High expression and localization of β-catenin and epidermal growth factor receptor identify high risk papillary thyroid carcinoma patients.

We have evaluated the clinical significance of deregulated expression of β-catenin and epidermal growth factor receptor (EGFR) during papillary thyroid carcinoma (PTC) progression. Immunohistochemical expression of β-catenin and EGFR was analyzed in 104 archival tissues of PTC and 19 matched lymph node metastases (LNMs). β-catenin (39/104, 37.5%) and EGFR (58/104, 55.7%) were co-expressed and co-localized in primary PTCs (p < .0001), which was confirmed by double immunofluorescent staining. The high expression of each molecule, as well as their high cytosolic co-expression, correlated with adverse clinicopathological features of the patients (p < .05). High expression of the proteins did not associate with the presence of BRAFV600E mutation (p > .05), tested by mutant allele-specific PCR amplification. Although nuclear localization of β-catenin was found in a subset of PTC patients (16/104, 15.4%), no β-catenin mutations were found in exon 3 of the CTNNB1 gene (screened by PCR in combination with denaturing gradient gel electrophoresis and confirmed by next generation sequencing). Cases with additional nuclear β-catenin staining showed strong association with high EGFR expression (15/16, 93.7%), the presence of capsule invasion (12/16, 81.25%) and regional LNM (9/16, 52.3%).
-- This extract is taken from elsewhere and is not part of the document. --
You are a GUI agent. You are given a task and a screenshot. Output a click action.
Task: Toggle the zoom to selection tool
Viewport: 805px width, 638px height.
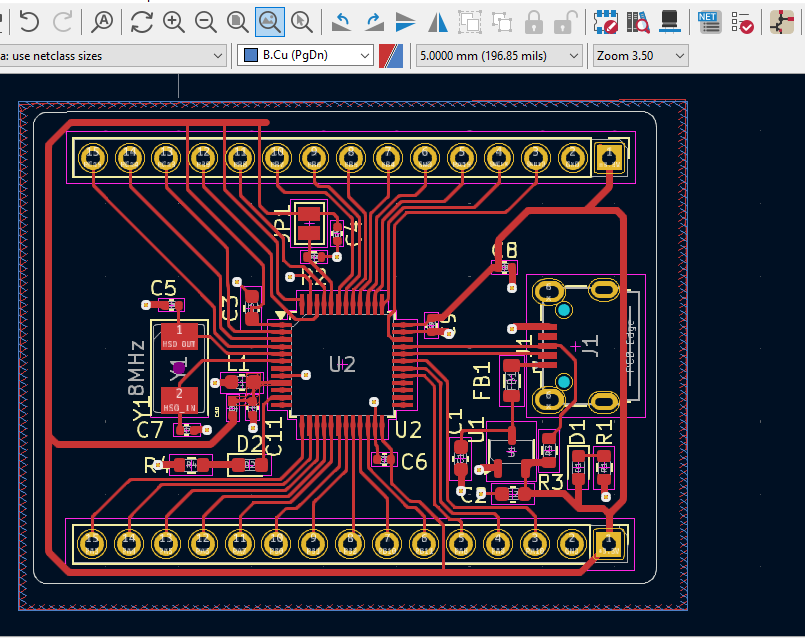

In corresponding LNMs, β-catenin and EGFR expressions were maintained at high levels or further increased. Co-expression of high levels of β-catenin and EGFR in association with clinicopathological features implicates their clinical utility in risk stratification of PTC patients, and supports the possibility of crosstalk between Wnt/β-catenin and EGFR signaling during PTC progression.